Ask The Engineers: How Do You Unplug?

This week I’m on my (belated) honeymoon in Hawaii. As I’ve written about before (on my wedding day, no less!), my wife is a wonderful person to put up with my engineering ways. This time, I’m actually writing this post in advance, because I’m attempting to unplug and relax while I’m away.

No, not completely. I’ll be in pretty much constant contact with the outside world if necessary, though the plan is to unplug as much as possible. Baby steps, y’know?  However, my first big decision was not to take my laptop with me. While I’ll still have access to email and Twitter and the rest of those time-wasters out there, it will be on my phone. And you know what is much easier on my laptop than on my phone? Writing substantial emails and doing work. So I likely won’t do either. In essence, I’m just making it a little more inconvenient to be on the internet.

My main concern is not missing out on something. I’ve found that anything worth mentioning is brought up time and time again, often weeks after the fact. So that’s not an issue. I’m not worried about my radio show (our unofficial 3rd member is kindly taking over for 2 weeks) nor am I worried about Engineer Blogs (we have lots of great editors and admins here!). No, my main concern is actually more that I’ll have such an overabundance of ideas that I’ll go crazy thinking them over and trying to develop them in my head.
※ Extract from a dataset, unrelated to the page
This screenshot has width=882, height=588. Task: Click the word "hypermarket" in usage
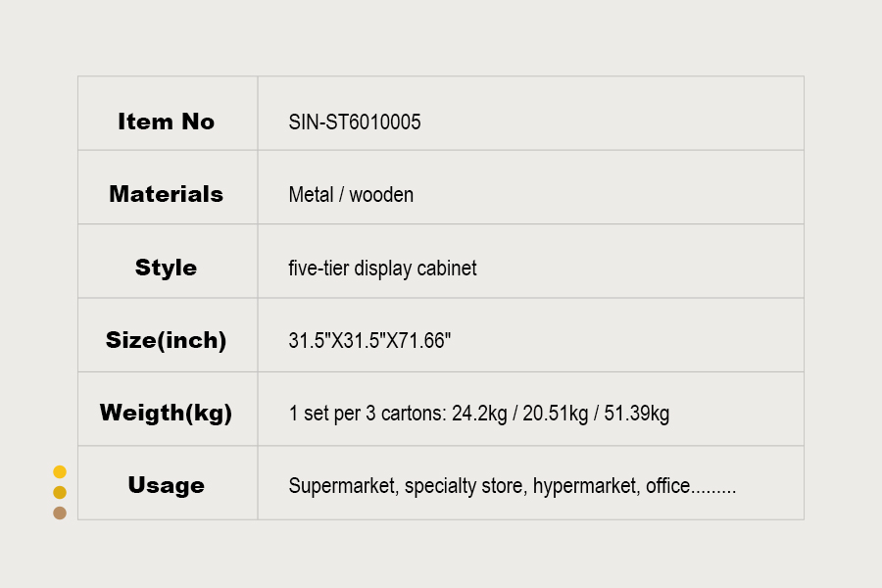click(x=584, y=486)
It makes sense, right? I’ve written before about the crazy places people come up with their ideas. The common thread is that most of the activities are passive, so the mind can wander; and in case you didn’t happen to click through to that old article, I think it’s worth bringing up Scott Adams’ statement that true creativity requires that you be bored (paywalled WSJ extension of that idea here). If I’m actively trying to unplug, I fear my brain will start shouting to let the ideas out! I’ll have to rely on a trusty pad of paper in order to capture all those ideas. And I’m not alone in this way of working; Steve Wozniak wrote in his autobiography about working alone as an engineer and how it’s a necessity. Why is that? Because when you’re by yourself, your brain wants to get ideas out. And when you’re developing ideas, your brain keeps wanting to focusing on those same ideas, which might not be possible if you have co-founders pulling you in many other directions. Though I’ve written (in my first article!) that I prefer to work in teams, I completely understand this mindset and think it actually depends upon the situation and project.
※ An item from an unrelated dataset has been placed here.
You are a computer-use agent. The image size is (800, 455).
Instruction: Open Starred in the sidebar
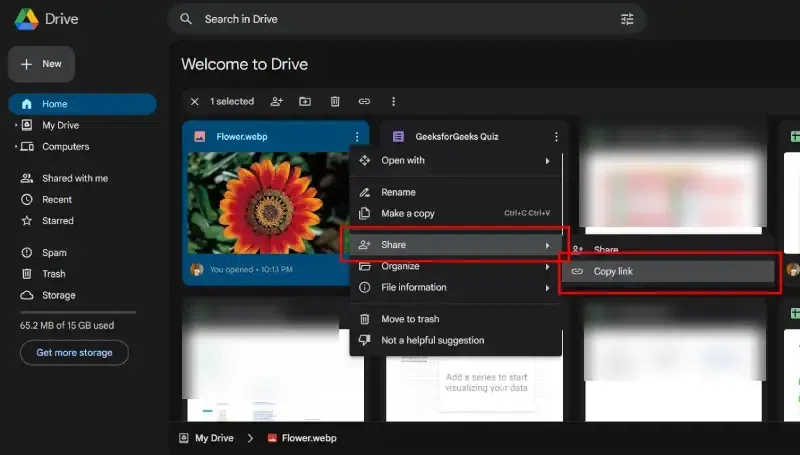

So what about you? Are you able to unplug? How do you deal with the ideas that flow forth from your engineering brain? Have you ever or do you regularly cut off ALL contact from the world? And what kind of effect has all of this isolation had on your engineering efforts? Let us know in the comments!

 

Thanks to functoruser for the picture of the plug!

2 comments

I don’t ever disconnect completely. I’ll admit I’m a connection addict enough that it makes me itchy to be completely out of touch for more than a couple hours. Besides when I have an idea I immediately check out a) if someone’s done it already and b) if it’s feasible.

I ran across this video of John Cleese talking about where creativity comes from:
http://www.openculture.com/2010/09/john_cleese_on_the_origin_of_creativity.html

He echoes a lot of what you’ve said. I’ve also found some of my best solutions come from “the back burner” where I don’t consciously think about a problem. But I don’t really feel that problem solving and creativity are tapping into the same inspiration.

Disconnection was never a problem for me over thirty-five years of engineering. I always loved travel. I’ve been around the world nine times and visited over forty countries, some as many as twenty times. (Ahh, France. Food, wine, desert, Je ne sais quas)

Around the world trips involve going somewhere, then somewhere else, then somewhere else. Sometimes I visited six or eight places on a trip. That keeps your mind alive. Calculating exchange rates if nothing else. Once I took a small laptop and used it to write impressions of my trip, floating down canals in France. I never called home, even during five week vacations. If the house burned down or the company went bankrupt, I would deal with it when I got home. I never wasted a day of vacation, except when I crossed the date line!

Disconnection is regeneration. Connection is brain-draining.